++++ EXERCISE INPUT

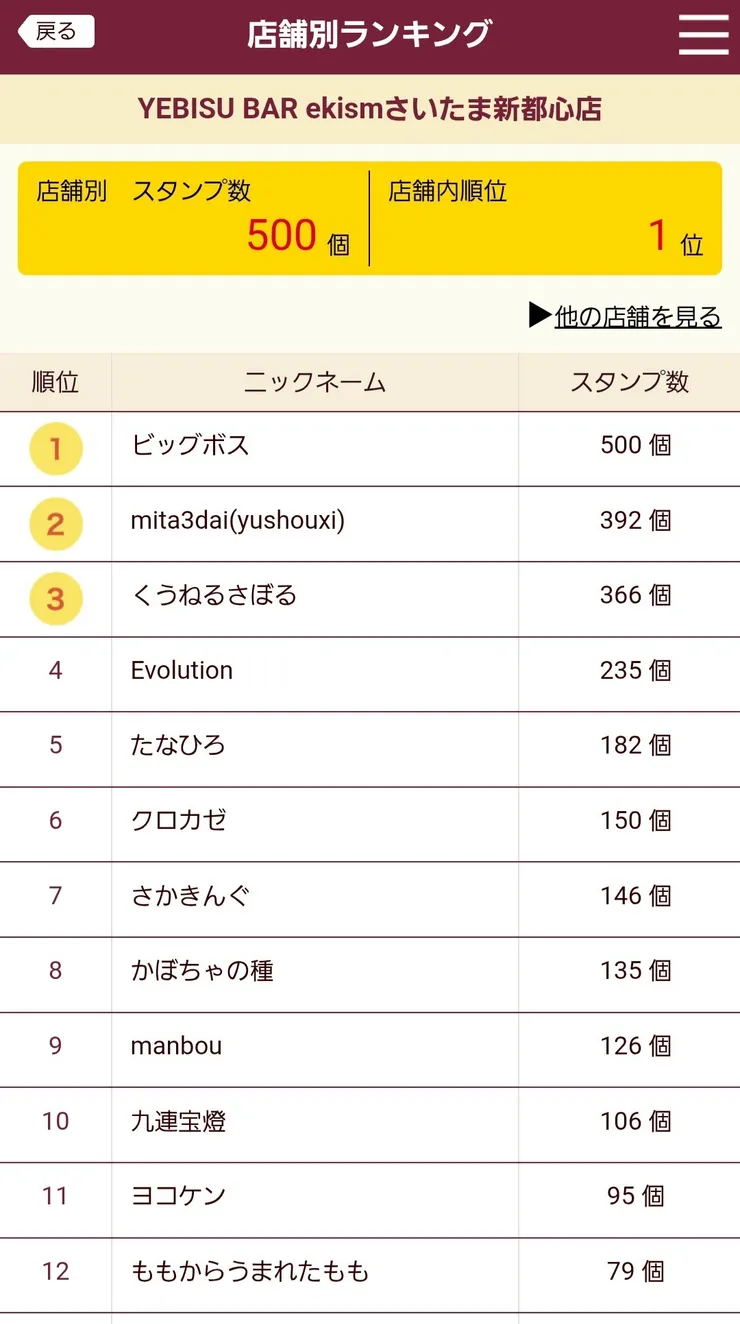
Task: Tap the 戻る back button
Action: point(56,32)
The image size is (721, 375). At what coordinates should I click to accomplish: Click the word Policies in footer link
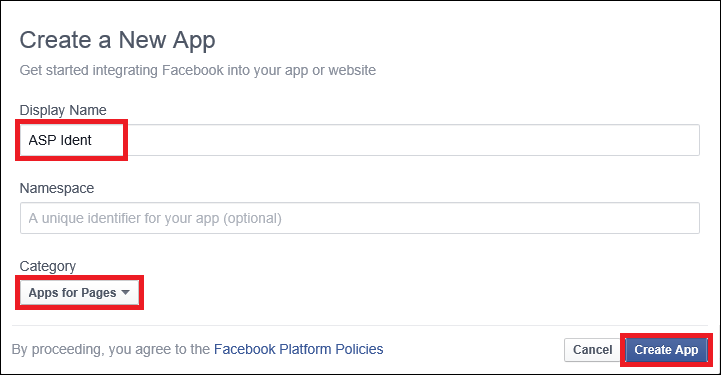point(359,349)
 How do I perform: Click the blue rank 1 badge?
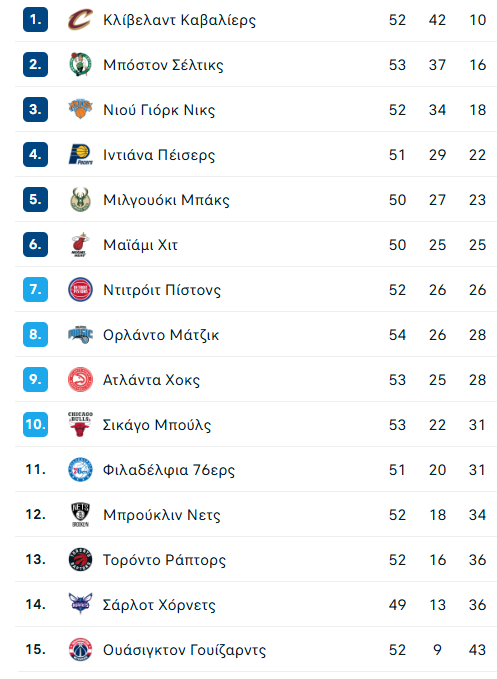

++++++++

**REQUIREMENT**
An acceptable answer consists of the lines above from the one holding "The image size" to the end of the data, repeated exactly and containing no pictures.

**RESPONSE**
The image size is (721, 375). At what coordinates should I click to accomplish: Click the word Policies in footer link
point(359,349)
 How do I perform: Click the blue rank 1 badge?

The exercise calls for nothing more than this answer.